The National Capital Region is home to 60-plus federal law enforcement agencies along with several state and local agencies. These agencies have a critical need for in-service/requalification training, particularly firearms, driver and tactics training. In response to this identified need, Congress enacted Public Law 106-346 in 2000, which directed the Federal Law Enforcement Training Centers (FLETC) “to establish and operate a metropolitan area law enforcement training center.” The Office of Cheltenham Operations (OCH) began large-scale training in 2004 and has experienced significant growth since. The primary mission of the facility is to provide advanced and in-service firearms, driver and tactics training to approximately 20,000 officers and agents in the National Capital Region. The facility also serves the Washington, D.C., Metropolitan Police Department and state and local law enforcement agencies on a space-available basis.

The OCH is located 15 miles southeast of downtown Washington, D.C., on a 250-acre facility, formerly a U.S. Navy Communications Station, which the FLETC acquired on May 29, 2001. The OCH provides state-of-the-art training technologies; educational and conference facilities; multi-purpose classrooms for professional development, leadership and management training; as well as computer training labs. The site is also home to the United States Capitol Police Academy, the Pentagon Force Protection Agency Academy, and the Prince Georges County Fire Academy.

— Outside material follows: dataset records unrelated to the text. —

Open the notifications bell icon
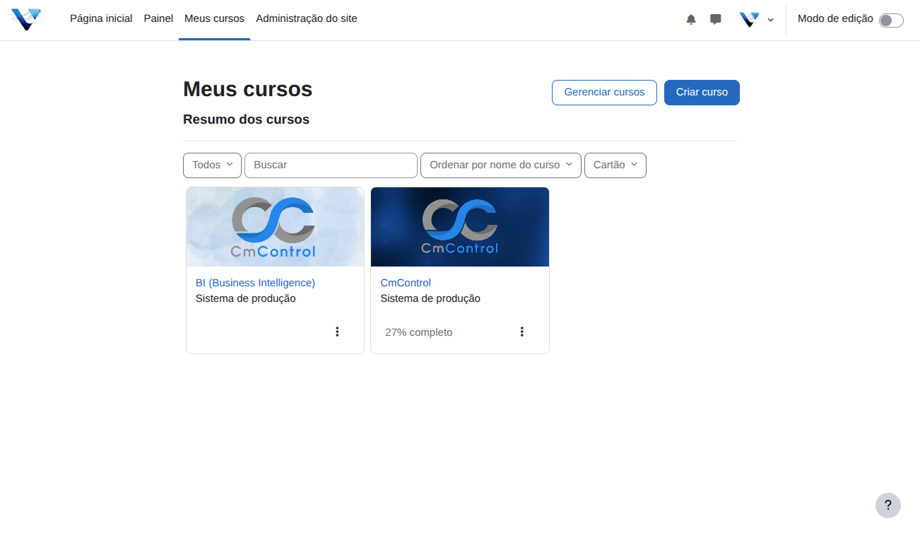920x538 pixels. [x=691, y=20]
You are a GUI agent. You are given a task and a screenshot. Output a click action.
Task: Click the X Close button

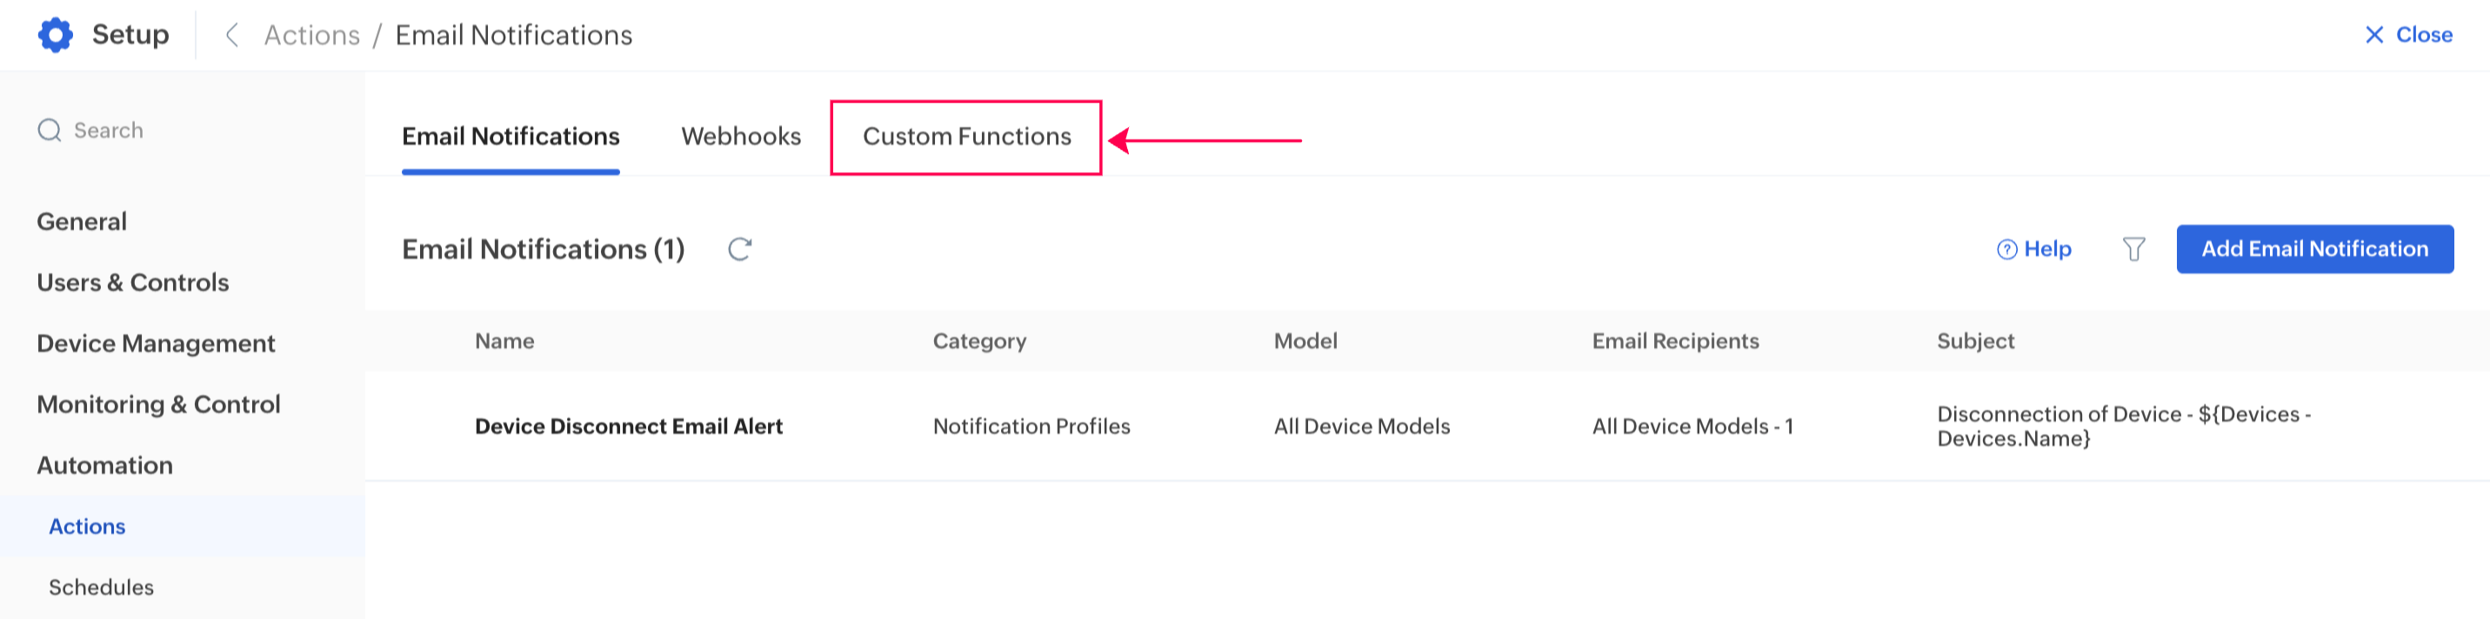click(2407, 35)
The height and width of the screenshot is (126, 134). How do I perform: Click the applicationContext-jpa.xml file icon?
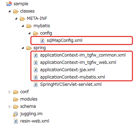pyautogui.click(x=36, y=70)
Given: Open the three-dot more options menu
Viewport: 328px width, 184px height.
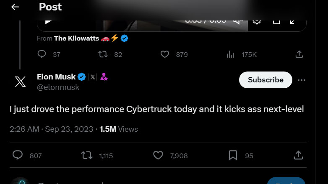Looking at the screenshot, I should [301, 80].
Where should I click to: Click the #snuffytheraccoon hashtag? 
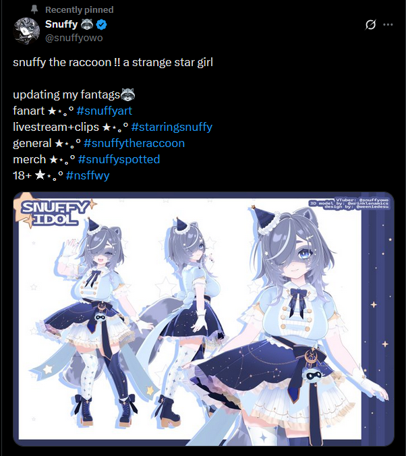coord(134,144)
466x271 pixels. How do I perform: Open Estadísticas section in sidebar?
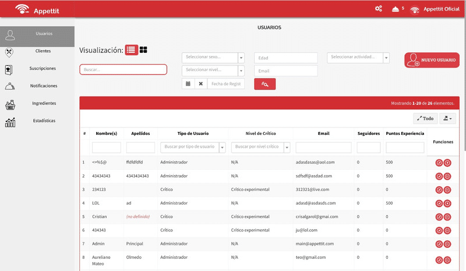(43, 121)
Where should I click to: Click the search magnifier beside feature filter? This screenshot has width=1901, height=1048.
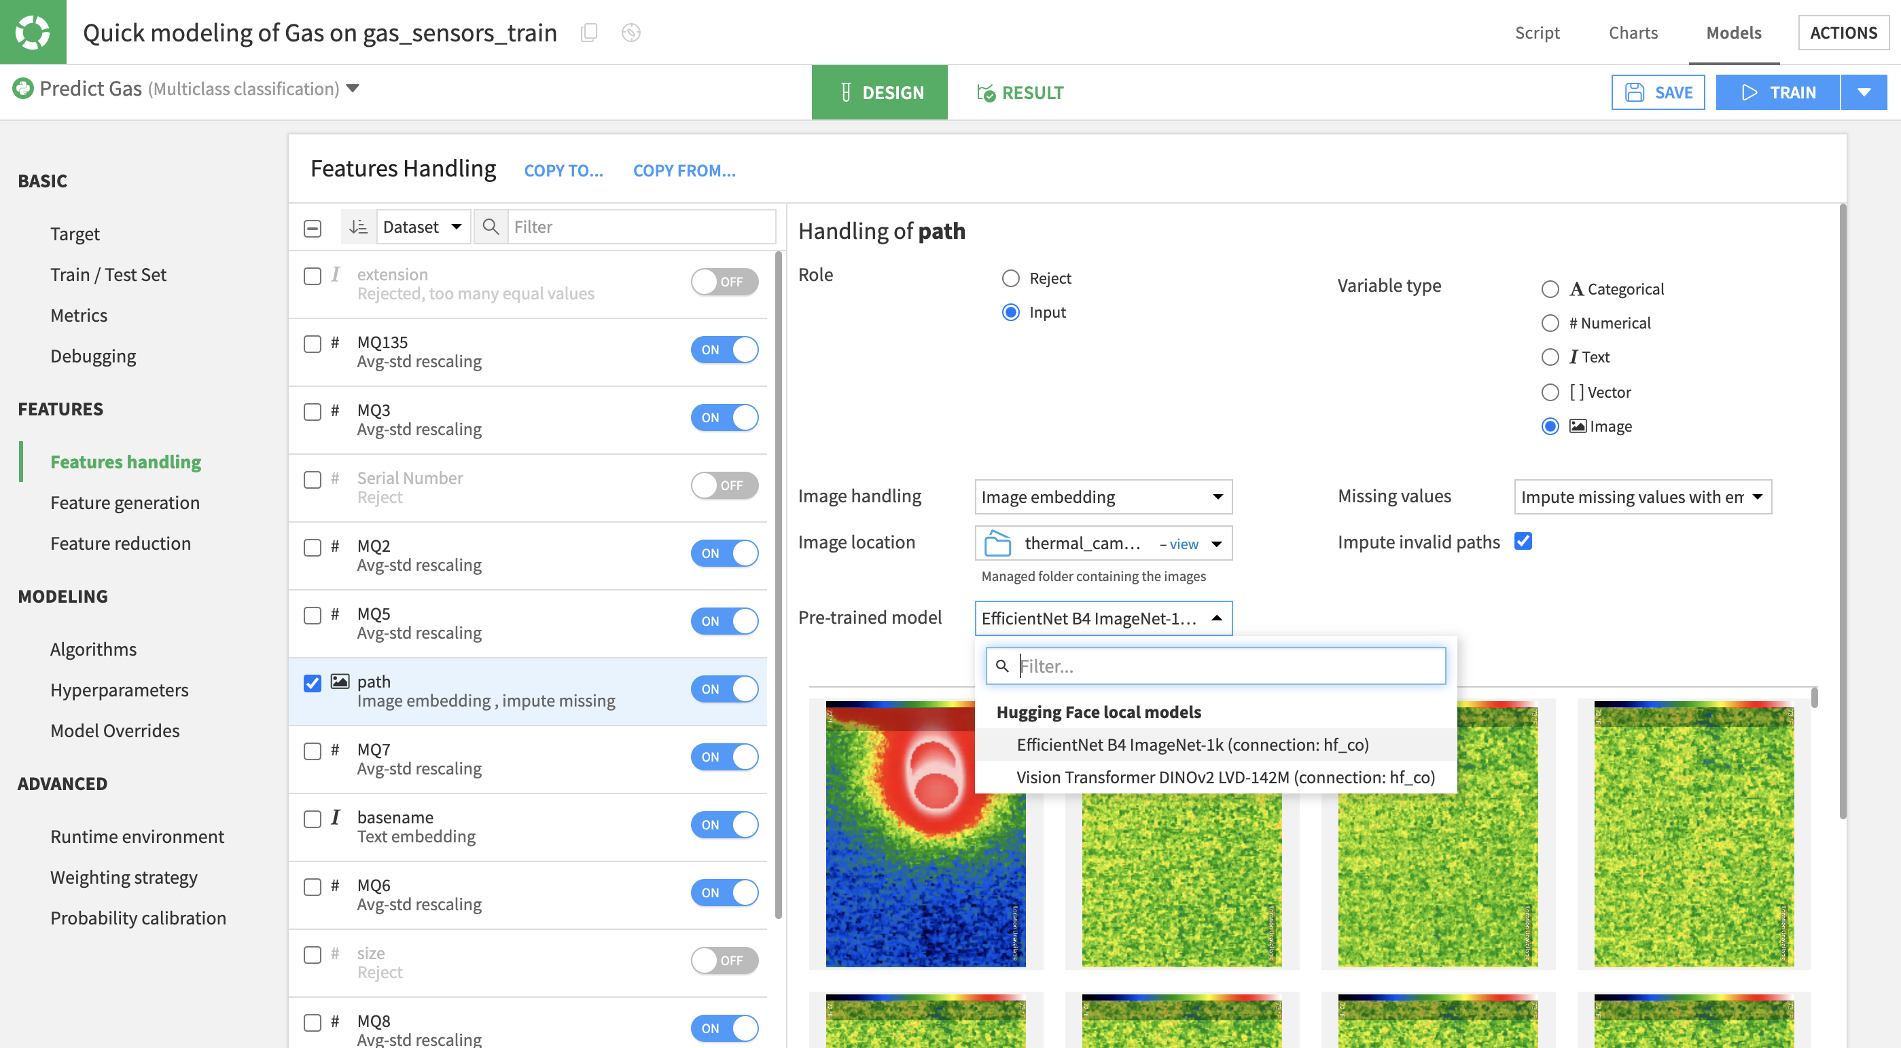(491, 226)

The OCH indoor firearms range offers 108 firing points divided among seven ranges. These ranges are enclosed in an environmentally safe 151,605-square-foot building, which includes a 100-yard range with 11 firing points. It is arguably the largest indoor range in the country. Adjacent to the indoor firing range is a tactical village that features several building complexes constructed using large shipping containers. The village also includes tactical training houses, classrooms, a cover and concealment course and a 100 x 50 foot indoor venue designed to conduct close quarters training such as active shooter/threat. These facilities are used for a variety of in-service and advanced tactical training programs.

The site is also the home of the FLETC’s first combined skills driving range where students learn law enforcement driving skills in a real-world environment.  The combined distance 2.2 mile driving range is designed and laid out in two distinctly different driving environments.  The eastern section of the range is referred to as the “urban grid” and the western portion being known as the “highway.”  A few of the attributes included in the “urban grid” are functional traffic lights, legal road-signs, complex intersections, one-way streets, and multiple traffic lanes with grassy center medians.  The “highway” side of the driving range boasts a long straight away, numerous types of wide sweeping turns, traffic lights, along with applicable legal street markings.  All these features combined with the unique aspect of numerous elevation changes throughout both sides of the driving range, make it unrivaled when it comes to the ability to train for real-world emergency response and protective detail driving.  The driver training facility also includes an irrigated skid pad and a non-emergency vehicle operations course, which can facilitate multiple students practicing the same training objectives at the same time, on three identical courses.

In June 2012, the renovation of the former Navy Headquarters Building was completed, adding a 24-person classroom and 24-person computer lab. This complex also includes a large training venue for infrastructure protection training.